* _Prompt_: Which of the lines below contain the string "will"? Copy each one.

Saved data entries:
=== Begin Enclosure ===

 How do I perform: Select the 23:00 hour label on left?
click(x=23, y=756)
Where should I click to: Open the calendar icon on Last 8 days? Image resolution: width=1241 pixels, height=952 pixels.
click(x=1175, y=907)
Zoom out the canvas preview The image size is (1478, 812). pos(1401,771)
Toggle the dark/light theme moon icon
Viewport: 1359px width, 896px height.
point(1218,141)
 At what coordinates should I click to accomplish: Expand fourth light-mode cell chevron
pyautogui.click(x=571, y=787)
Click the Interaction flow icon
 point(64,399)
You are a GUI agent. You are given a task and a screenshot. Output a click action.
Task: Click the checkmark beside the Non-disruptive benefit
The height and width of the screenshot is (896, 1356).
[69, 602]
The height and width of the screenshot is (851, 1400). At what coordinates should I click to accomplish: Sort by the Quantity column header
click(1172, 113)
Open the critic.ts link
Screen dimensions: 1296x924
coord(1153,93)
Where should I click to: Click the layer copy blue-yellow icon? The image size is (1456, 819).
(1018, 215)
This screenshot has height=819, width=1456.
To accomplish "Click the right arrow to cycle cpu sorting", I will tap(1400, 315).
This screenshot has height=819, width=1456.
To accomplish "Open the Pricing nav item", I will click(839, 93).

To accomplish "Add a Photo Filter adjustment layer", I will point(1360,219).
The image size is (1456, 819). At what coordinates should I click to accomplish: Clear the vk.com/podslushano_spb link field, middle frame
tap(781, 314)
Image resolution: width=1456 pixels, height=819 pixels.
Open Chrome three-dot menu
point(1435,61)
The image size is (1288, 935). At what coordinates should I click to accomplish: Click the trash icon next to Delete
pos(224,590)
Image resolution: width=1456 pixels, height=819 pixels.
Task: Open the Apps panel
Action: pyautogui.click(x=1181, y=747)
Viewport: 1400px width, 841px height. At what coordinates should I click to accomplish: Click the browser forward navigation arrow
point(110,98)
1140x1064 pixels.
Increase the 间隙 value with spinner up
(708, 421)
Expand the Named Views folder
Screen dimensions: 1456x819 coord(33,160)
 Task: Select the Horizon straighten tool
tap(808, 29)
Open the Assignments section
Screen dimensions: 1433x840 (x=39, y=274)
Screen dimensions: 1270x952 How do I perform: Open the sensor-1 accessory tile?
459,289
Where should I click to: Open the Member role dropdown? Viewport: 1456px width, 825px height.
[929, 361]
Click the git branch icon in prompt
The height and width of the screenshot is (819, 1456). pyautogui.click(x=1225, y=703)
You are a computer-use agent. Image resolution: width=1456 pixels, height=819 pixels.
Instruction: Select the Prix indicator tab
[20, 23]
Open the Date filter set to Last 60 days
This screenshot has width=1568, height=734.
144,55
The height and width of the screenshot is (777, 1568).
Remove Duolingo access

=== End Enclosure ===

* _Answer for the task_:
To accomplish "Click the right arrow to cycle cpu sorting", I will tap(1400, 315).
To accomplish "Open the Pricing nav item", I will click(839, 93).
To accomplish "Add a Photo Filter adjustment layer", I will point(1360,219).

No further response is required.